Greg

This man’s 16 year old son had been unsuccessful in his search for a summer job. Greg was a schoolteacher and knew of openings in the summer program, no training or experience required. He offered to help his son get a position at the school. According to Greg, his son’s response was a rather disinterested "Nah", to which Greg then replied, "Well, then you aren’t getting any spending money for next year." Well, it was pretty obvious to me as it must be to you, that this man was angry at his son. Also that he was hurt. He’d reached out to help, his son had responded in a dismissing way, and Greg had lashed out in return. Obvious to us, but Greg insisted he had no such feelings. He maintained that his only motivation was to "just tell him the financial facts", his only feeling during and after the exchange being "some disappointment". 

Just to be sure we’re not engaging in groundless speculation, let’s go over the logic: If all he wanted to do was inform his son of the financial realities, why did he say it with such a vengeful tone? He doesn’t usually speak to his son or to anyone else with such rudeness. Nor is Greg a stupid man; he knows how to talk to people. He knows full well that such speech could only antagonize his son, decreasing the chance that he’d accept help with the job search and further poison their relationship. Why then would this otherwise intelligent and reasonable man remain unaware of what is so obvious to us? And how powerful this resistance must be to protect him from so much.
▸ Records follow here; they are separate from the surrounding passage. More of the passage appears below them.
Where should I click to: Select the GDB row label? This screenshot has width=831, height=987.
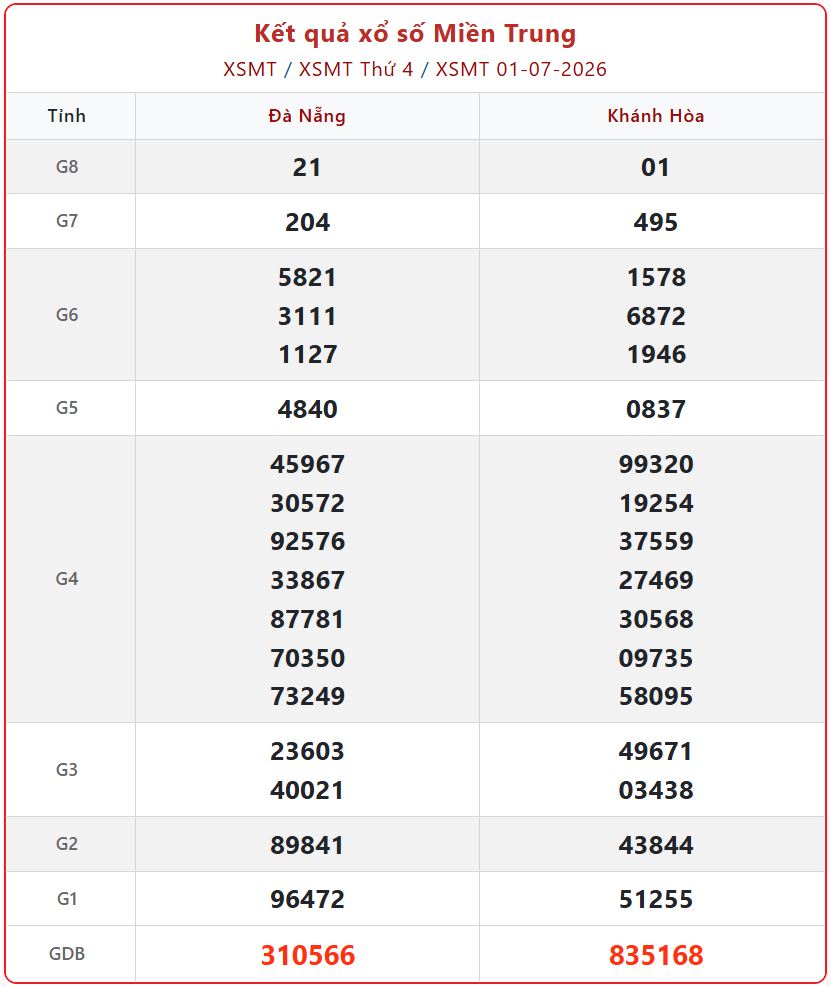pyautogui.click(x=67, y=954)
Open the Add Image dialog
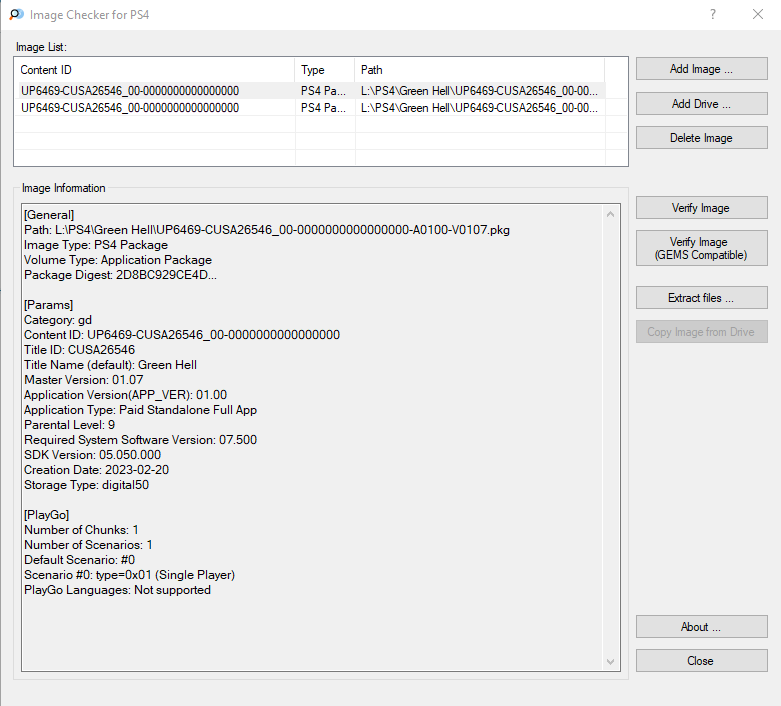 point(701,69)
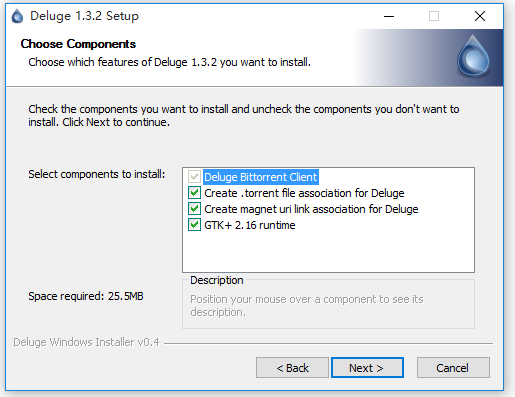
Task: Select the GTK+ 2.16 runtime item
Action: point(250,225)
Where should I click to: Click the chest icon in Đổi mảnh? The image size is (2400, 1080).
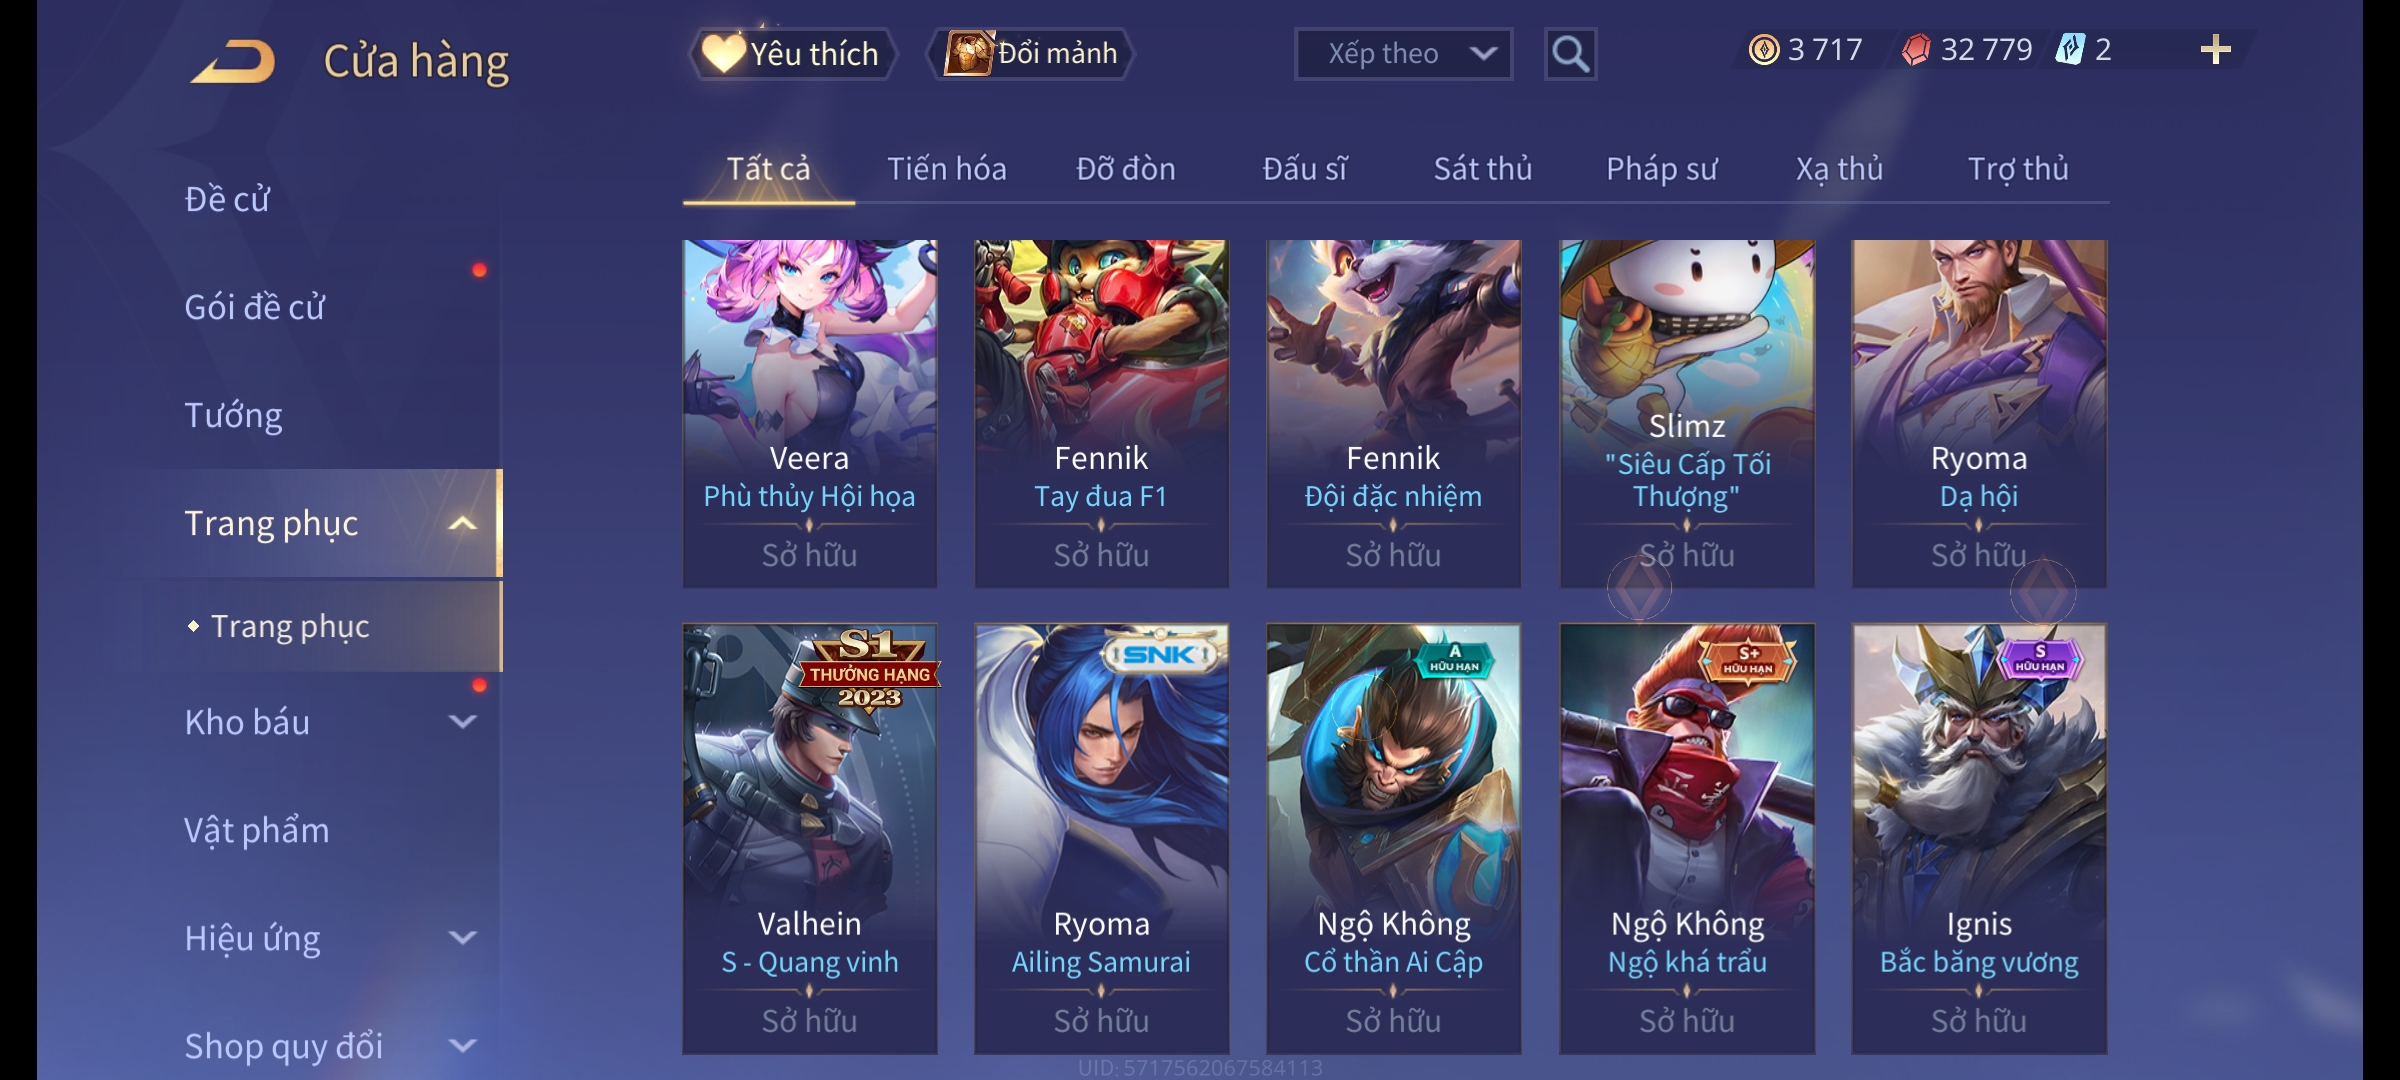pyautogui.click(x=968, y=53)
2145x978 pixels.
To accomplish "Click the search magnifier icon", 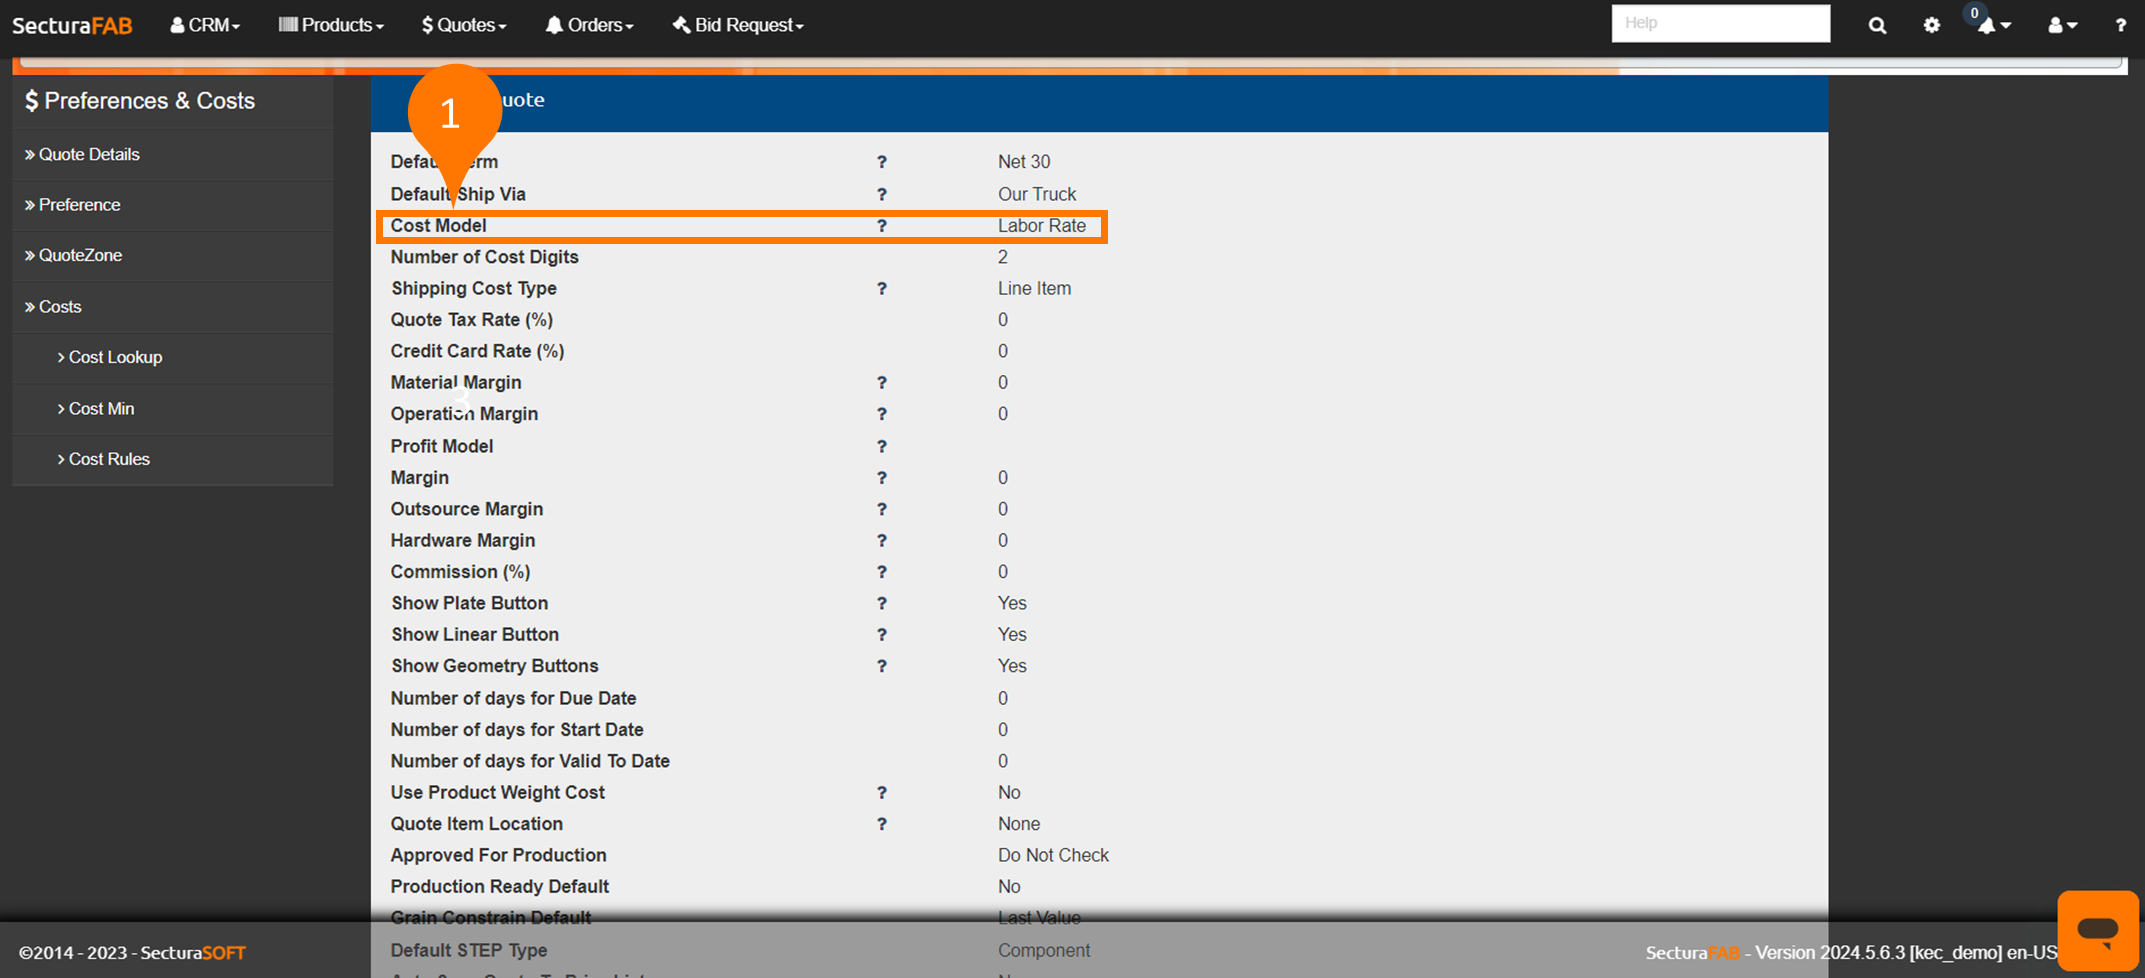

How dominant must it be in his personality, his daily functioning, for it to overwhelm awareness of even the simplest data -- feeling anger at his son, and the words and tone that expressed that anger. 

And why does Greg need this resistance? Well, at the simplest level it is unflattering to think one is taking vengeance on one’s son; how much more appealing and comfortable to interpret one’s behavior as simple fatherly concern. (Remember, though, that this reinterpretation is an unconscious process.) More unsettling than that, however, is the can of worms that is opened by awareness of even this simple incident. If Greg sees his true feelings and behavior in this exchange with his son, it exposes him to a whole realm of painful experiences. These include other moments of hostility and resentment towards his son, other dissatisfactions with his life and his family, feelings of neglect and dismissal by them and by others in his life, consequent rage and hostility, earlier and more painful experiences of a similar nature, and on and on. So awareness of this single incident, of what happened inside him and between him and his son, runs the risk of shaking up his whole experience of himself and his life, his whole "take" on everything.

Now guess what Greg told me in our first session he wanted from treatment: Would you believe "help getting along with my son"? The area of his life he explicitly wants help with is that which he most resists. (Ironic contradictions like this contribute to making psychotherapy such a quirky task for both patient and therapist. But then they also make the process interesting.)